Task requirements:
Exact transcription of the data below is required, without the images.

- Opening Delimiter -

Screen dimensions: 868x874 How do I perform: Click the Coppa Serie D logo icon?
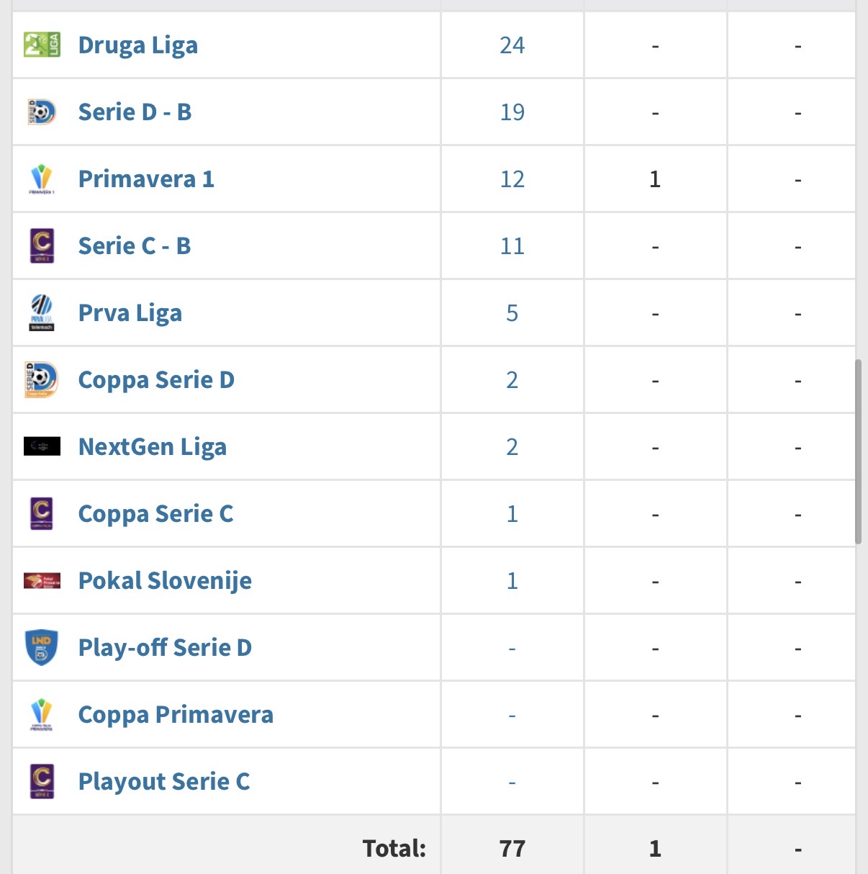(x=42, y=379)
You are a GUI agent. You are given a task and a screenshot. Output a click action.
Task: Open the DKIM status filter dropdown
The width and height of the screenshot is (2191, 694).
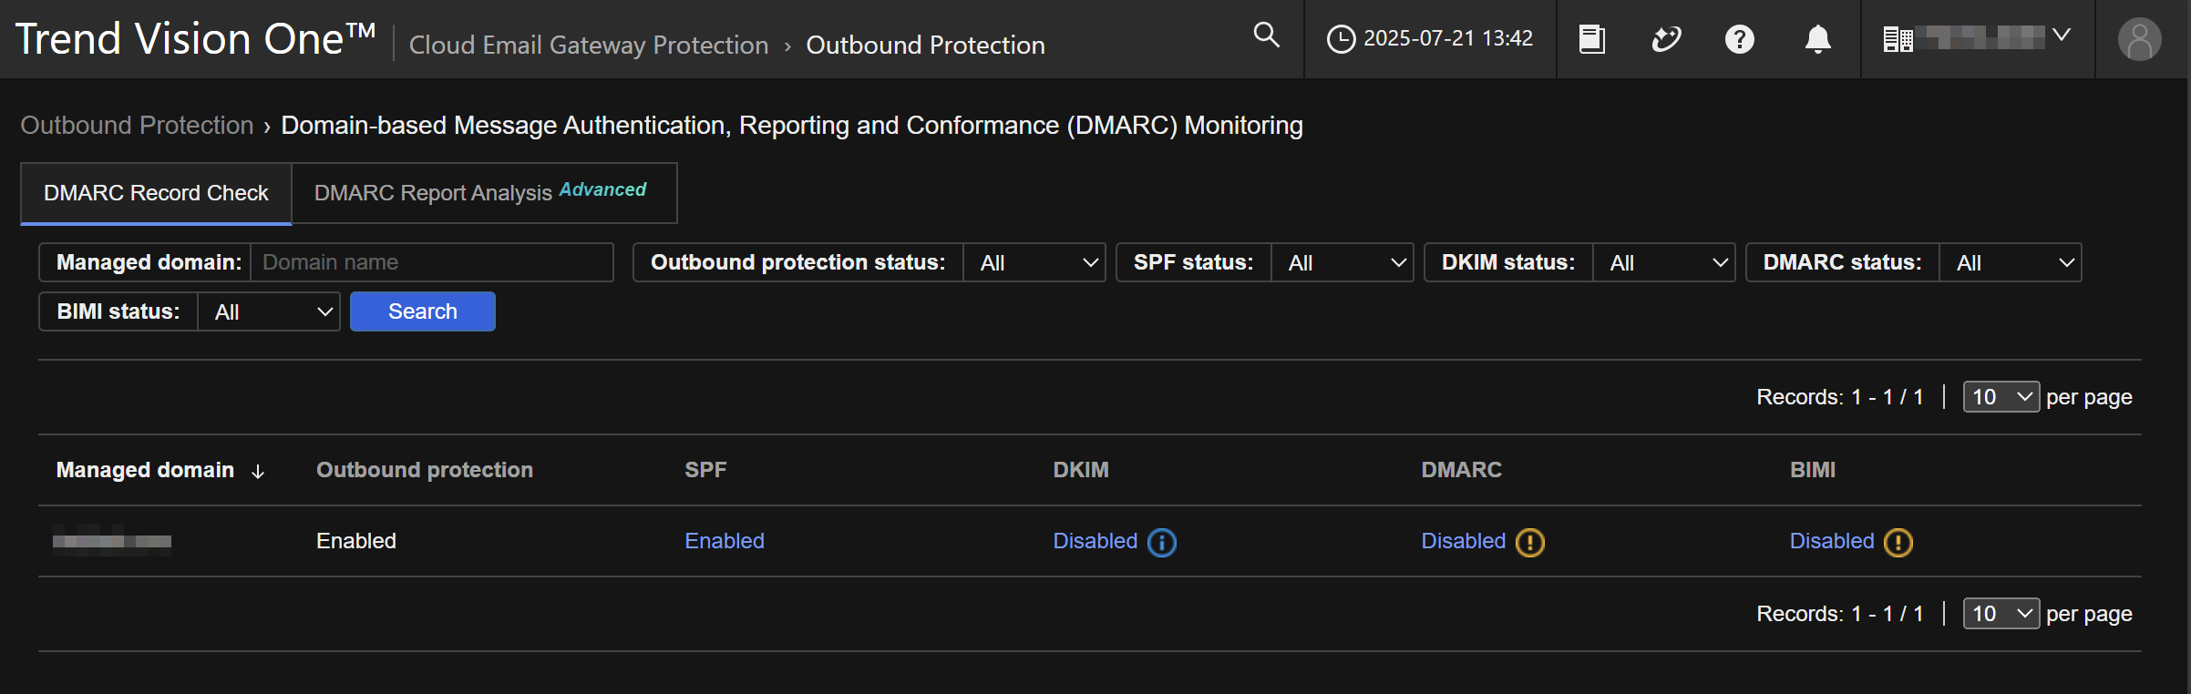click(1665, 263)
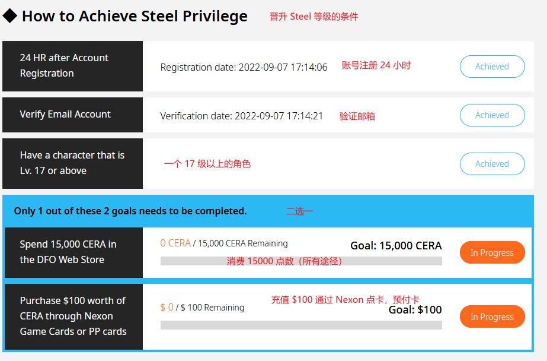This screenshot has height=361, width=547.
Task: Select Purchase $100 worth of CERA label
Action: [73, 316]
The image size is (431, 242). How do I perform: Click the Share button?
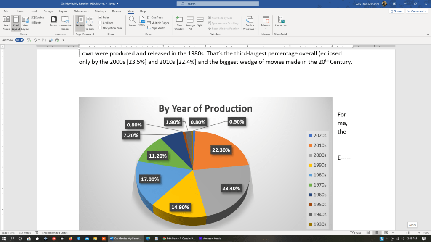[x=396, y=11]
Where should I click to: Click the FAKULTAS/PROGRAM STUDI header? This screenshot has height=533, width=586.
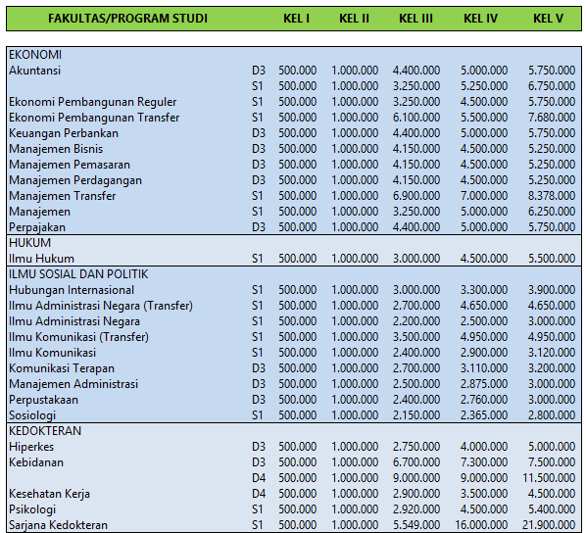point(127,19)
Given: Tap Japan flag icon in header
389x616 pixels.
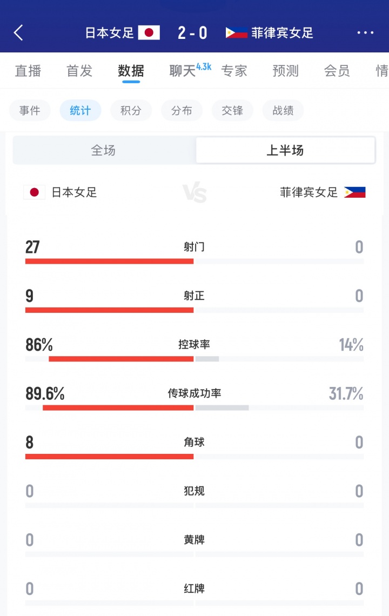Looking at the screenshot, I should click(x=149, y=33).
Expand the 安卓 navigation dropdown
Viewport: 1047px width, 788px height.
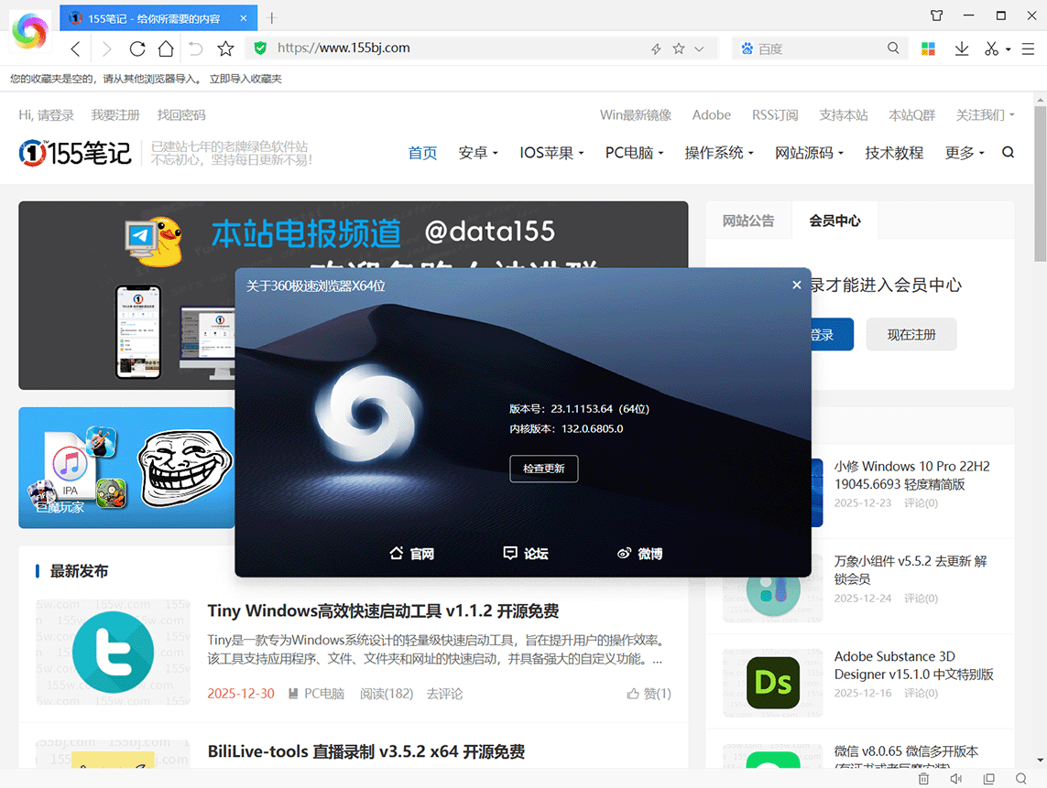(x=478, y=153)
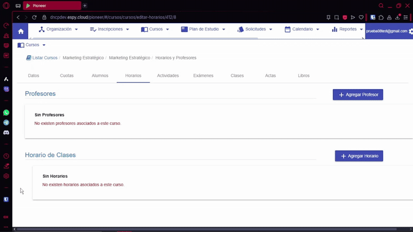Switch to the Exámenes tab
Screen dimensions: 413x232
pos(203,76)
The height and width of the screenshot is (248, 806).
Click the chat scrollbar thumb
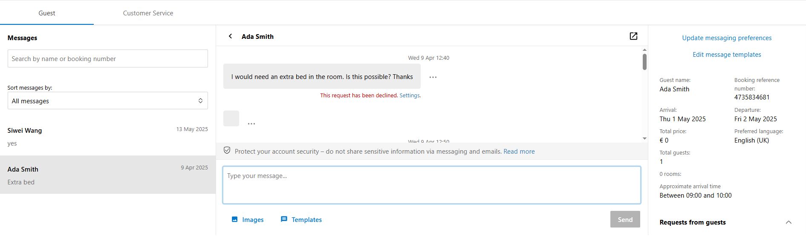[x=644, y=62]
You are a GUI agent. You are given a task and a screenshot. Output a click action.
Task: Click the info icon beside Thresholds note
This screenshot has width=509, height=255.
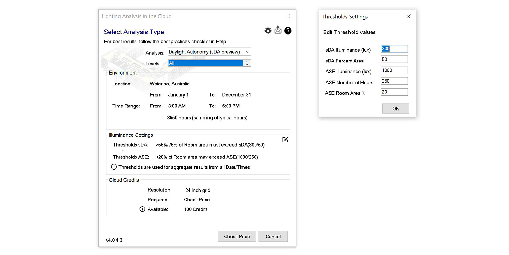pyautogui.click(x=114, y=167)
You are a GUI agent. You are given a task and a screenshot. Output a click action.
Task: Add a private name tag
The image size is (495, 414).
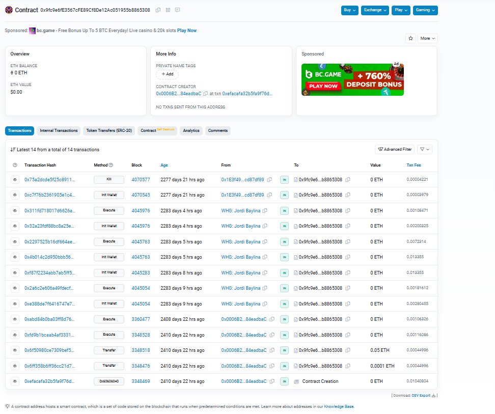click(167, 74)
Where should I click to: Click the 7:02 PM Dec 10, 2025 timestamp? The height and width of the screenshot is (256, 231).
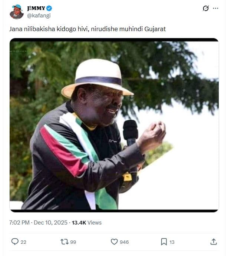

- Closing Delimiter -

Output for this exercise:
Screen dimensions: 868x874 How do I perform: Click the Coppa Serie D logo icon?
(x=42, y=379)
You are a GUI agent. You are given a task and a screenshot. Output a click action.
Task: Open the DKIM status filter dropdown
The width and height of the screenshot is (2191, 694).
click(1665, 263)
This screenshot has height=361, width=547.
Task: Select Purchase $100 worth of CERA label
Action: [73, 316]
The image size is (431, 242). How do I perform: Click the Share button?
[x=396, y=11]
Where should I click to: Click the FAKULTAS/PROGRAM STUDI header? This screenshot has height=533, width=586.
point(127,19)
Given: Tap Japan flag icon in header
389x616 pixels.
Looking at the screenshot, I should click(x=149, y=33).
Expand the 安卓 navigation dropdown
Viewport: 1047px width, 788px height.
(x=478, y=153)
Switch to the Exámenes tab
Screen dimensions: 413x232
pos(203,76)
The height and width of the screenshot is (248, 806).
Click the chat scrollbar thumb
[x=644, y=62]
You are a GUI agent. You are given a task and a screenshot. Output a click action.
Task: Click the info icon beside Thresholds note
This screenshot has width=509, height=255.
pyautogui.click(x=114, y=167)
You are a GUI agent. You are given a task and a screenshot. Output a click action.
Task: Add a private name tag
The image size is (495, 414).
click(167, 74)
Where should I click to: Click the 7:02 PM Dec 10, 2025 timestamp? The height and width of the screenshot is (256, 231).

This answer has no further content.